Distance Education’s Rate of Growth Doubles at Community College

Distance education is growing quickly at community colleges, according to the results of a study published by the Instructional Technology Council. For the 2008-9 academic year, enrollment in distance learning at community colleges grew 22 percent over the 2007-8 academic year,  up from a growth rate of 11 percent in the previous year.

The Instructional Technology Council, which is affiliated with the American Association of Community Colleges, conducted its annual survey by e-mail and received responses from 226 community colleges. The 22 percent growth from 2007-8 to 2008-9 is somewhat higher than the 17-percent growth that the Sloan Consortium noted for all distance education from fall 2007 to fall 2008 in a recent report. Overall enrollment in higher education grew less than 2 percent during that time.

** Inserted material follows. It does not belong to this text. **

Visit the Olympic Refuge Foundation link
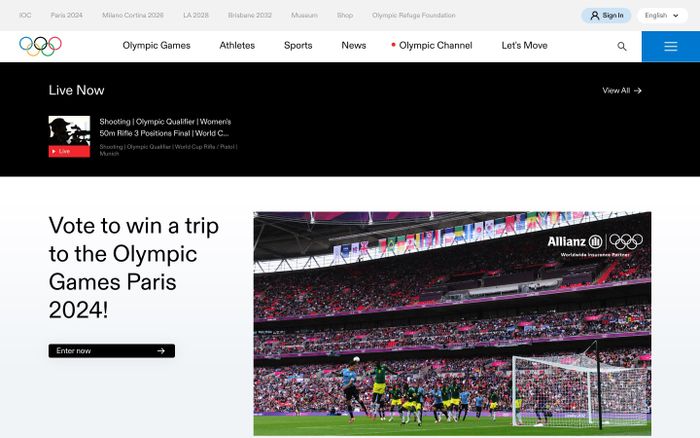The height and width of the screenshot is (438, 700). [413, 15]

Fred Lokken, associate dean for the Truckee Meadows Community College WebCollege and author of the technology-council report, said he thinks that one reason distance education has grown more quickly at community colleges than it has in general is because community colleges are more enthusiastic about it than universities are.

Most respondents cited the economic downturn as the main reason for growth in online enrollment, and other respondents said that the growth was typical or was a result of new enrollment efforts.  Community-college enrollment has increased in general with the downturn, and Mr. Lokken said that online courses are particularly appealing to people who are job hunting.

“They now see the online classes giving them the greatest flexibility, given the crises they’re facing their lives,” Mr. Lokken said. 

The survey also found that for administrators, the greatest challenge in distance learning was a lack of support staff needed for training and technical assistance. In regard to faculty, the administrators who responded to the survey said, workload issues were the biggest obstacle. For students, the institutions’ greatest challenge was preparing them to take classes online.

When distance education first became common about 10 years ago, completion rates for online courses were about 50 percent, but survey findings indicate  that they are now up to 72 percent. For face-to-face learning, completion rates are only a little higher, at 76 percent.

Mr. Lokken will present the survey findings on April 18 at the American Association of Community Colleges’ annual convention in Seattle.